## What needs to be done
Repeat exactly, and only, the lines running from the one that holds "Tử Vi Ngày Mới (71, 2206)" to the end of the records.

## Material for the task
+---+

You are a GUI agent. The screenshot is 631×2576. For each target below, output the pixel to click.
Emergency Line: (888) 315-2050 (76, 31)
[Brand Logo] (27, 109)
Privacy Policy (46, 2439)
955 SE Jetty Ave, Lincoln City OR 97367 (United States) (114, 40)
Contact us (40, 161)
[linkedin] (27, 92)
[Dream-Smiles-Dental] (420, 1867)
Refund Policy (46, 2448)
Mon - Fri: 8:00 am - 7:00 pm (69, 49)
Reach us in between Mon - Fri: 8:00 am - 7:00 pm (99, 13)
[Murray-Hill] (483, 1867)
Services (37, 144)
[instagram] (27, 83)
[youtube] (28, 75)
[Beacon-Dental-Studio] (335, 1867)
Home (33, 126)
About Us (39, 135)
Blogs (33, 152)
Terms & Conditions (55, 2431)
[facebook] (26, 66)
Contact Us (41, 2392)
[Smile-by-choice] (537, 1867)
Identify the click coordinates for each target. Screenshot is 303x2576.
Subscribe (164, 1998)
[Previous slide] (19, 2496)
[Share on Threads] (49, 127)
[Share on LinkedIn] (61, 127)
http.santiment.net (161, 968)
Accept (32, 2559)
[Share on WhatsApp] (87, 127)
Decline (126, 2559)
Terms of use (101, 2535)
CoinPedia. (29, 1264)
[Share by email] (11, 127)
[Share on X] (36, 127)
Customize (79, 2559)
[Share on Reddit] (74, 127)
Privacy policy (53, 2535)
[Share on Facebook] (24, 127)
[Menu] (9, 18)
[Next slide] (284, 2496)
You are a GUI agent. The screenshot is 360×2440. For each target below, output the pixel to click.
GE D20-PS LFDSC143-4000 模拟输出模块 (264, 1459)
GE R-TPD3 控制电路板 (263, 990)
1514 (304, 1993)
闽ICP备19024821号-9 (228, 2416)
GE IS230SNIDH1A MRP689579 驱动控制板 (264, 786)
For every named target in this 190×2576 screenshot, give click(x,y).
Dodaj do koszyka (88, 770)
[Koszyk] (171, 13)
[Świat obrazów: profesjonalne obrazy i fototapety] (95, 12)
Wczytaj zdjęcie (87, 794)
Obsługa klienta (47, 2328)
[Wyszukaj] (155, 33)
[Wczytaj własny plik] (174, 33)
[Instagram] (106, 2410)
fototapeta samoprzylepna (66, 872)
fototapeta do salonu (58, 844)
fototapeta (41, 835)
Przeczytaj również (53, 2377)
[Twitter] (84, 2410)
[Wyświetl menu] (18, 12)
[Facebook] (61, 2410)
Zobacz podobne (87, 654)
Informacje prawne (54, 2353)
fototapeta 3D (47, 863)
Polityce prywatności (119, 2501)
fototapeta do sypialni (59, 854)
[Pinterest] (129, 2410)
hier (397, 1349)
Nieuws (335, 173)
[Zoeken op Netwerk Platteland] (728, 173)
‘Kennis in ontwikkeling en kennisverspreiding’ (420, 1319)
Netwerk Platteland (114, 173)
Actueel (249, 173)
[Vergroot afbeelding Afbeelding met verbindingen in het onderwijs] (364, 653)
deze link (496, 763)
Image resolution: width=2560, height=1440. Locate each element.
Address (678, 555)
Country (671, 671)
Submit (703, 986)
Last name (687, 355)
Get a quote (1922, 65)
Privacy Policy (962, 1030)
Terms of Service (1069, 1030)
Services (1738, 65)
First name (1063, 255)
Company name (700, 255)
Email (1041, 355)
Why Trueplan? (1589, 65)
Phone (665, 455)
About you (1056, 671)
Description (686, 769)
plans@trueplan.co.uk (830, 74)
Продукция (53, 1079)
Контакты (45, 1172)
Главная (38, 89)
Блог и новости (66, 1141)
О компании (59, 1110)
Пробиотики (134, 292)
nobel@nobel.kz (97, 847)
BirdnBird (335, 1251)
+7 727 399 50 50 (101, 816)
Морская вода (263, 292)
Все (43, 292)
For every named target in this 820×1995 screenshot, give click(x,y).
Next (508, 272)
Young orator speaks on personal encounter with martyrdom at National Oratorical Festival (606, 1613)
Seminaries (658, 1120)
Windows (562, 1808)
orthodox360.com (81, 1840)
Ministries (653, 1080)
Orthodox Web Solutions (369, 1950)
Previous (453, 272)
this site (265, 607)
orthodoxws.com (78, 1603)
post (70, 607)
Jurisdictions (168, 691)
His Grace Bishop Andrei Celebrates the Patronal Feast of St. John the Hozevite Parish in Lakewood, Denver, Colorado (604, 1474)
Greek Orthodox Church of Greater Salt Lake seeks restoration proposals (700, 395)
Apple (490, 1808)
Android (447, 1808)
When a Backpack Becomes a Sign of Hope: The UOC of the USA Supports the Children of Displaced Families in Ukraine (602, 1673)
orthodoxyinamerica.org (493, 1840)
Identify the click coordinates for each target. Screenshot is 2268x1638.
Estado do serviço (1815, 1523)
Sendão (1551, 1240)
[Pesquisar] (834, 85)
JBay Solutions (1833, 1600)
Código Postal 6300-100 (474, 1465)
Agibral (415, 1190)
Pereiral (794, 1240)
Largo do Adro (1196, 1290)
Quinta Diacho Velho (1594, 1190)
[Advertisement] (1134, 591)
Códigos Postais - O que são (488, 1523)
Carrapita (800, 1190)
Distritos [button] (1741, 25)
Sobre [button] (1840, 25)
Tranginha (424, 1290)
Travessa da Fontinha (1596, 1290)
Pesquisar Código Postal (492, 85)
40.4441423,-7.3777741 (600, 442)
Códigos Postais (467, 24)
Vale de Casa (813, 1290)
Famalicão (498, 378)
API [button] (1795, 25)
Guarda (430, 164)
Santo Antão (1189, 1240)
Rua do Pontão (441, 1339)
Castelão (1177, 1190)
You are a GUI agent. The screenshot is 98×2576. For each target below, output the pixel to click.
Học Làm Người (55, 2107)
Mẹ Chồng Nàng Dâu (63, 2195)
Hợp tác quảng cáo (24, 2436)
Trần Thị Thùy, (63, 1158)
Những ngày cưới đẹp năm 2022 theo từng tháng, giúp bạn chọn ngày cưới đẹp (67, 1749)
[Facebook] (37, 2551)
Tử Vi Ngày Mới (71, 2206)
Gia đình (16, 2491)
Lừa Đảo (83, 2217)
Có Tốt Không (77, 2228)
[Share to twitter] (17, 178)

+---+

## Your solution
Tử Vi Ngày Mới (71, 2206)
Gia đình (16, 2491)
Lừa Đảo (83, 2217)
Có Tốt Không (77, 2228)
[Share to twitter] (17, 178)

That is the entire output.